Summary
This case study is part of the SWE-Bench Pro Evaluation, an independent benchmark conducted by The Context Lab that tests AI coding agents on real-world production codebases. The evaluation measures where deep, repository-level context changes outcomes, and this task is one of its clearest examples.
Restructuring 90 TypeScript files and updating 216 cross-package imports across a multi-application monorepo is not a task where a baseline coding agent (Claude Sonnet 4.5) can afford to guess. Without complete dependency mapping, any partial attempt breaks the build across every application simultaneously. Bito’s AI Architect completed it end-to-end: safely, systematically, and with zero broken references.
The challenge
ProtonMail’s calendar module had scattered utility functions, recurrence rules, alarms, encryption, and mail integrations across generic directories. This caused mixed responsibilities, unclear naming (the ICS directory was labeled icsSurgery/ rather than the straightforward ics/), maintenance friction, and onboarding difficulty for new developers.
The refactoring scope was massive: 90 TypeScript files requiring reorganization, 13,638 files scanned for import updates, and 216 import statements needing modification across 126 files in a monorepo with multiple applications (calendar, mail, account) and shared packages.
Moving a file without first knowing every location that imports it means introducing broken references across applications that may not share a common build boundary. The risk is not localized; it is systemic.
Why the baseline agent failed
No baseline agent was run for this task. The scope and risk of a 90-file refactoring was considered too complex for a standalone coding agent to attempt safely. An incomplete refactoring would break the entire monorepo build, affecting multiple applications simultaneously.
Without repository-level context to map all import dependencies across packages, any agent would risk creating orphaned code paths and broken builds across the calendar, mail, and account applications.
⚠ ROOT CAUSE: Large-scale refactoring across monorepo boundaries requires complete dependency mapping across multiple applications and packages. Without this holistic view, partial refactoring breaks more than it fixes.
How Bito’s AI Architect solved it
Where a baseline agent operates with a local, incremental view of the codebase, Bito’s AI Architect begins with a holistic one. Before any file is moved or any import is rewritten, AI Architect constructs a knowledge graph of the repository: a structured, queryable map of the codebase that encodes modules, their exported symbols, their dependency relationships, and the cross-package import chains that connect them.
This knowledge graph is not a simple directory listing or a grep-based search. It represents the semantic structure of the codebase: which modules exist, what they expose, and exactly which other modules depend on them, across every application and package boundary in the monorepo. When Bito’s AI Architect needs to understand the impact of moving a set of files, it queries this graph rather than exploring files reactively. The answer is complete and immediate, rather than partial and emergent.
For the ProtonMail calendar restructuring, Bito’s AI Architect provided a holistic repository view that made this refactoring possible. By mapping dependencies across all applications and packages, the agent created a complete migration plan: domain-driven directory design (13 directories), automated migration scripts, and systematic import updates.
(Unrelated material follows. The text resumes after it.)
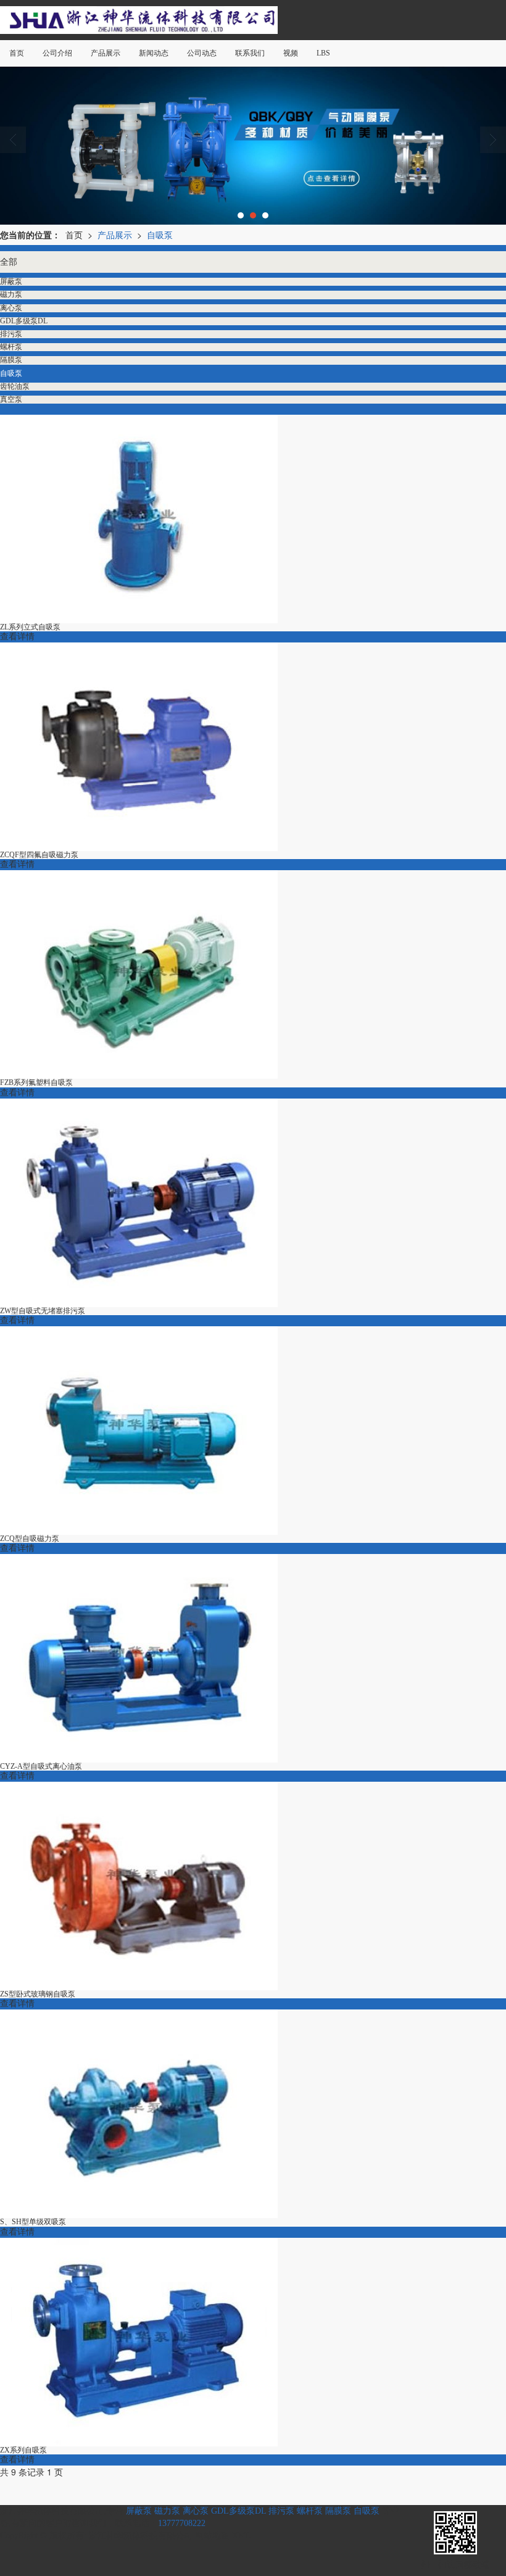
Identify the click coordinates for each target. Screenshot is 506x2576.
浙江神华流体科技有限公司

The agent created Python scripts for bulk import updates and bash scripts for file reorganization, processing 13,638 files systematically. The result: 90 files reorganized, 216 imports updated, zero broken references, and comprehensive documentation for future maintainers.
KEY ARCHITECTURAL INSIGHT
Monorepo refactoring at scale requires repository-level dependency mapping that individual file exploration cannot provide. Bito AI Architect’s holistic view identified all 5 packages importing calendar modules, enabling complete coverage that prevented broken builds.
Head-to-head comparison
| Claude Sonnet 4.5 (baseline agent) | Bito’s AI Architect | |
| Code Exploration | Not attempted — scope too risky without dependency mapping | Complete repo analysis — Bito mapped all 5 importing packages |
| Scope Awareness | Unable to determine full impact of file moves | 13,638 files scanned, 126 requiring changes identified upfront |
| Methodology | N/A — too risky to attempt | 10-step systematic plan with automated migration scripts |
| Files Reorganized | 0 | 90 files into 13 domain-specific directories |
| Task Outcome | Not attempted | PASSED — 216 imports updated, zero broken references |
Conclusion
Some tasks are impossible without architectural context: not difficult, but truly impossible.
A 90-file monorepo refactoring with 216 cross-package import dependencies requires holistic repository mapping that no amount of file-by-file exploration can provide. Without a complete dependency map built before the first file moves, the refactoring fails in ways that are hard to diagnose and time-consuming to reverse. Bito’s AI Architect makes the impossible tractable.
For engineering teams, the implication is direct: as codebases grow, the bottleneck is not code generation; it is architectural reasoning. Tasks like refactoring, cross-package migrations, and dependency cleanup are precisely where system-level context determines whether an AI agent is an asset or a liability. Bito’s AI Architect was built for that gap.